|Abstract:||A linear differential operator often has a nontrivial null space. One consequence for such an operator, L, is that solutions of equations of the form Lu=f are never unique if the null space contains more than the zero element: adding any nontrivial null function to any particular solution yields another solution. Out of the infinite set of functions satisfying the differential equation, the conventional way to select a desired solution is to require the solution (or its derivatives) to take on prescribed values at specified points, typically on the boundary of the domain over which the equation is defined. For some applications, however, it may be inconvenient or inappropriate to specify such boundary conditions. For certain problems in materials science, for example, it is more natural to specify the null-space component of the solution directly rather than indirectly via (often unknown) boundary conditions.
One particular example is atomic scale simulation of stress in metals. When calculations are made on a tiny scale, the edges of the metal, which would provide a boundary for the problem, are practically an infinite distance away. In this case, the conventional method is difficult to apply, even if it were computationally feasible. Instead, a natural alternative is to specify the null-space component to single out a particular solution.
In this thesis, we will develop numerical methods for computing approximate solutions to linear differential equations subject to explicit specification of the null-space component.
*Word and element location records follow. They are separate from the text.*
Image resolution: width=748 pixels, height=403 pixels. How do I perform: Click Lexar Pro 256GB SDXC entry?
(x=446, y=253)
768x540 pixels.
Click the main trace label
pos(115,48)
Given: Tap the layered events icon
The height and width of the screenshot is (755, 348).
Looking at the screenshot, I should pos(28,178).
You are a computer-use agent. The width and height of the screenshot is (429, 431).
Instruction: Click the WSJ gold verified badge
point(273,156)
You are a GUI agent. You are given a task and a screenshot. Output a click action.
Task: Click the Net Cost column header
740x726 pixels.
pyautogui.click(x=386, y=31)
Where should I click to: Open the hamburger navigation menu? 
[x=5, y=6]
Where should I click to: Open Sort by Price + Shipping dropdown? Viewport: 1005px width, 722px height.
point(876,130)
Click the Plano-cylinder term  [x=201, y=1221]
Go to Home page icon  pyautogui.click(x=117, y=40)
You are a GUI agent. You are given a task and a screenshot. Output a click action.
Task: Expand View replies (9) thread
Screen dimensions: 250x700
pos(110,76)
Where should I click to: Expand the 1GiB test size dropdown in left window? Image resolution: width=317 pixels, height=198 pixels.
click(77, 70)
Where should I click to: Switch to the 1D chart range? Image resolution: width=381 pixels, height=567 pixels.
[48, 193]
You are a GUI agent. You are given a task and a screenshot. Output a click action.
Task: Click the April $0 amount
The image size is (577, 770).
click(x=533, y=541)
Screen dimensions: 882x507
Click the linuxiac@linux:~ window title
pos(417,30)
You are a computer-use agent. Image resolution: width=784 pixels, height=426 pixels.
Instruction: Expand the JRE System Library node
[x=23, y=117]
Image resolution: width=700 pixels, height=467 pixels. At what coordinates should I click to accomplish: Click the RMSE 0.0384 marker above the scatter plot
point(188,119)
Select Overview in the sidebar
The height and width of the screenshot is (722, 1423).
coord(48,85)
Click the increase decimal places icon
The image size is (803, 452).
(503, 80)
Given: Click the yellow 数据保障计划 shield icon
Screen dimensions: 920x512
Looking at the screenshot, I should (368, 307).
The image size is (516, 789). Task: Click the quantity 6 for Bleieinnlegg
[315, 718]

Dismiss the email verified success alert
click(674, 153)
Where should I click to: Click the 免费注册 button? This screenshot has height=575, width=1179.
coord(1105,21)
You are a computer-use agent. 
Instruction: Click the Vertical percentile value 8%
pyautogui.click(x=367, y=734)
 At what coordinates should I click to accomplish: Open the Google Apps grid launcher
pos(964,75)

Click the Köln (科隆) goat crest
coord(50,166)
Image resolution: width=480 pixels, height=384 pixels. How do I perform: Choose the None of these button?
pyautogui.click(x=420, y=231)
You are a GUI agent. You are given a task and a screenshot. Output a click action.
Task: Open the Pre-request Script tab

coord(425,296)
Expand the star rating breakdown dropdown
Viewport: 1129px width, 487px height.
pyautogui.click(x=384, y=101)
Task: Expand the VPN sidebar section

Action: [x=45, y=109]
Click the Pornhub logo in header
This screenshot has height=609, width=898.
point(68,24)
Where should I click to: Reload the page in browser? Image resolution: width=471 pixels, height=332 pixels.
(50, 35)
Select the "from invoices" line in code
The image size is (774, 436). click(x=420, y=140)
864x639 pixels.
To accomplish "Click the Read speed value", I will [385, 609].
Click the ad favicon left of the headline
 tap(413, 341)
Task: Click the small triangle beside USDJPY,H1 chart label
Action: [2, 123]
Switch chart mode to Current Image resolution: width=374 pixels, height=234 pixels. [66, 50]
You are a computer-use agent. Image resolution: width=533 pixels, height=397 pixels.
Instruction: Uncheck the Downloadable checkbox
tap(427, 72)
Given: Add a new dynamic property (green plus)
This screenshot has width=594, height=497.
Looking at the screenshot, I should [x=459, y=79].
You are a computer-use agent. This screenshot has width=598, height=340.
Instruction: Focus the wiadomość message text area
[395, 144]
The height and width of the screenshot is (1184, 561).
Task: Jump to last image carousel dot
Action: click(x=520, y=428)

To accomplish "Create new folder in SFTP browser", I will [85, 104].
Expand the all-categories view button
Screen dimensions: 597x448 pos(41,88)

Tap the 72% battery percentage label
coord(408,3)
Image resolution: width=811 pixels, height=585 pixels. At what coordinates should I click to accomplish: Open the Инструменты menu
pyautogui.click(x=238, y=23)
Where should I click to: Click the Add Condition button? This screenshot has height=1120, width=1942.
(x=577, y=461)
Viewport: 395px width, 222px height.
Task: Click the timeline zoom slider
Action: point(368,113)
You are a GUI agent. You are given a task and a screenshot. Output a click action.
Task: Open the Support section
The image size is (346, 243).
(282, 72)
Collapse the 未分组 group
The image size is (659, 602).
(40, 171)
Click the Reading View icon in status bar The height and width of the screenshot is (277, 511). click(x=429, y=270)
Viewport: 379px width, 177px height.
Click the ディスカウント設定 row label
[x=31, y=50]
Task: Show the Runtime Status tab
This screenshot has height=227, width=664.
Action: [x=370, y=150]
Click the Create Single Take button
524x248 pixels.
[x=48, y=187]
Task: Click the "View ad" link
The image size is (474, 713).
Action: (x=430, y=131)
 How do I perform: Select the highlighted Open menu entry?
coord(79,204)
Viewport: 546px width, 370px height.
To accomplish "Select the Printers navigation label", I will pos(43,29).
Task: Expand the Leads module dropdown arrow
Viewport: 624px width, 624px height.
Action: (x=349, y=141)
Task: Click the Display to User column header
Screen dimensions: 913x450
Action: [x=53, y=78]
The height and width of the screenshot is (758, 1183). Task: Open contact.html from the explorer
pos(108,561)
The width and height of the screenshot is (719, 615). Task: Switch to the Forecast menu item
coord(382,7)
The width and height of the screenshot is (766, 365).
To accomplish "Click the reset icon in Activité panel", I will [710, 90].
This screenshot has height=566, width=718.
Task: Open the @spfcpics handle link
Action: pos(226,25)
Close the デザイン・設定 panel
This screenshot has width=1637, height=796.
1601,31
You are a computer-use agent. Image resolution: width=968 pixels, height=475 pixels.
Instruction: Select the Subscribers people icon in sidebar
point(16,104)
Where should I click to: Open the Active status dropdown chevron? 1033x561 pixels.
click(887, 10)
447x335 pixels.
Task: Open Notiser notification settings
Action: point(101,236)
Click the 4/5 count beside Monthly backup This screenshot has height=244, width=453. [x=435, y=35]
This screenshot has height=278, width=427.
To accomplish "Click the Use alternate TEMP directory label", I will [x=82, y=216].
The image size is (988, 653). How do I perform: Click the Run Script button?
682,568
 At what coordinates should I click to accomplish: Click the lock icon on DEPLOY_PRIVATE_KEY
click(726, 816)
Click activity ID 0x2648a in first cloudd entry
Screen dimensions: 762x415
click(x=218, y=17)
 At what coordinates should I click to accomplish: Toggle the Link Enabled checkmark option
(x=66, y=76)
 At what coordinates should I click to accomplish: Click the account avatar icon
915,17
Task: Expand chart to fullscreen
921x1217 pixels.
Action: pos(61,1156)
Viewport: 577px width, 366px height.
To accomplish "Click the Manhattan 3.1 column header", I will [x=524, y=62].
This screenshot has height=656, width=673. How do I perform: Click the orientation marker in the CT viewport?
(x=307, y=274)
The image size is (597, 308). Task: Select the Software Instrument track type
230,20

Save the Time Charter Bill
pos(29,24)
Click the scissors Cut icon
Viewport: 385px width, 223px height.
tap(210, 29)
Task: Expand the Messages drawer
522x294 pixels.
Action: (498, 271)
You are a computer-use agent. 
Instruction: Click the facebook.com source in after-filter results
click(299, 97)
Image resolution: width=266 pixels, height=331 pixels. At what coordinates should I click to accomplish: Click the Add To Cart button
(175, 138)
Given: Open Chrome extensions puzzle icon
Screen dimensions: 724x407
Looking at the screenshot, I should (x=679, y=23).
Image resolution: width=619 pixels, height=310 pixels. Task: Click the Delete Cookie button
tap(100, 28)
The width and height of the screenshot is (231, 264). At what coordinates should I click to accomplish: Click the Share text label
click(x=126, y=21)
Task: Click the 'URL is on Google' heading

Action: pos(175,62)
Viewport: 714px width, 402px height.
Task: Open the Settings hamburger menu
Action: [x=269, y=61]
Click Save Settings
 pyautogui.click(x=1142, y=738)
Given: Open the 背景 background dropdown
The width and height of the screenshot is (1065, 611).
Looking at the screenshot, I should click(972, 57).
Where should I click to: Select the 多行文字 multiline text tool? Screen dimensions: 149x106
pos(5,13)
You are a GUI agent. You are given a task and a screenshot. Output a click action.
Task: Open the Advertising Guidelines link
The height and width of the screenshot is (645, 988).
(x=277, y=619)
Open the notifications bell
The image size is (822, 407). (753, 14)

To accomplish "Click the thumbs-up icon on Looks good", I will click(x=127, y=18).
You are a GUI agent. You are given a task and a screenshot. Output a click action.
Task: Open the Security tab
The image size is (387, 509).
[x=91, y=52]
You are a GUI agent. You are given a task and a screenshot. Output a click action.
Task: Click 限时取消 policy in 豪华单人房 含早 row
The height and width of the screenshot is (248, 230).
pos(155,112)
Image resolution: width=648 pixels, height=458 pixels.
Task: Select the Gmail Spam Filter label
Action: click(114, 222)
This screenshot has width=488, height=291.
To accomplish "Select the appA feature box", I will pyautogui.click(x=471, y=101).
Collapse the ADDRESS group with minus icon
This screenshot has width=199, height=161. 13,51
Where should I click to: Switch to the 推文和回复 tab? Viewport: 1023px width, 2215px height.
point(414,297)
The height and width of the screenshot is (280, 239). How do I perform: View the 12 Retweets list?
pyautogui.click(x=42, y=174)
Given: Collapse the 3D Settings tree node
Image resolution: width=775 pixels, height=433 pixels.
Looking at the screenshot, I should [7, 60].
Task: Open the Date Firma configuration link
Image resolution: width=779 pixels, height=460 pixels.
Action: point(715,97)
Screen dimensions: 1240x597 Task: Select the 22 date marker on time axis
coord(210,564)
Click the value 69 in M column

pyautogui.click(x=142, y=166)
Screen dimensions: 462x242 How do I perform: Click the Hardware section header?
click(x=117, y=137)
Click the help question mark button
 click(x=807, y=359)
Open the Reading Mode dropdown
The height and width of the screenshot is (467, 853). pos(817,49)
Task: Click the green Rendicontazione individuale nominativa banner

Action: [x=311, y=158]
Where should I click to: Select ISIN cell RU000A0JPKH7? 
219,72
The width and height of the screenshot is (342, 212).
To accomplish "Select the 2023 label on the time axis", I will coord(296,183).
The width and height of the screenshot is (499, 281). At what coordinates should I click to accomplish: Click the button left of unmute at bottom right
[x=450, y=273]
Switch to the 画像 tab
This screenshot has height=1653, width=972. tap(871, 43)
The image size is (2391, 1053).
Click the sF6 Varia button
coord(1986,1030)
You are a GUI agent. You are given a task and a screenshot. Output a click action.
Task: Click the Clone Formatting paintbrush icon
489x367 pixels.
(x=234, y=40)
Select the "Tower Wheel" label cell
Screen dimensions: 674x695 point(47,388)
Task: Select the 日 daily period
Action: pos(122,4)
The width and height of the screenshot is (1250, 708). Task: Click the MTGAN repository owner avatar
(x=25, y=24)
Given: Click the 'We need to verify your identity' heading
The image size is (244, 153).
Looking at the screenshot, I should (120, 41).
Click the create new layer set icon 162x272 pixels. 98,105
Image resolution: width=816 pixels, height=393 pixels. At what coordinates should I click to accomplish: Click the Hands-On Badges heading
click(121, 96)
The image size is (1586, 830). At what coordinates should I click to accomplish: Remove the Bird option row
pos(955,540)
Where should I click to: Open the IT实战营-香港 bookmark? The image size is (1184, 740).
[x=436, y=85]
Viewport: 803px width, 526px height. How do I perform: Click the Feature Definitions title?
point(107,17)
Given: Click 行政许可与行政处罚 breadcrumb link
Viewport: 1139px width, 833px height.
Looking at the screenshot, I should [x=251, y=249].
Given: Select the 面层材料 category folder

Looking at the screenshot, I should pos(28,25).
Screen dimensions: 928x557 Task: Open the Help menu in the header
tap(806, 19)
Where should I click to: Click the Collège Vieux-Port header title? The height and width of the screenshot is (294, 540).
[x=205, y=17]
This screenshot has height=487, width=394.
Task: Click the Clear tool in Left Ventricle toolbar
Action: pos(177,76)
For this purpose we will develop discretized approximations to the null spaces of relevant differential operators as well as numerical solution procedures that take advantage of such an explicit representation. To the best of our knowledge, this explicit null-space approach and our implementation of it are new.
This thesis details the problem we seek to solve, discusses options for finding null bases, explains the explicit null bases we have found, and demonstrates a solution technique for solving the problem referenced above using a null space method.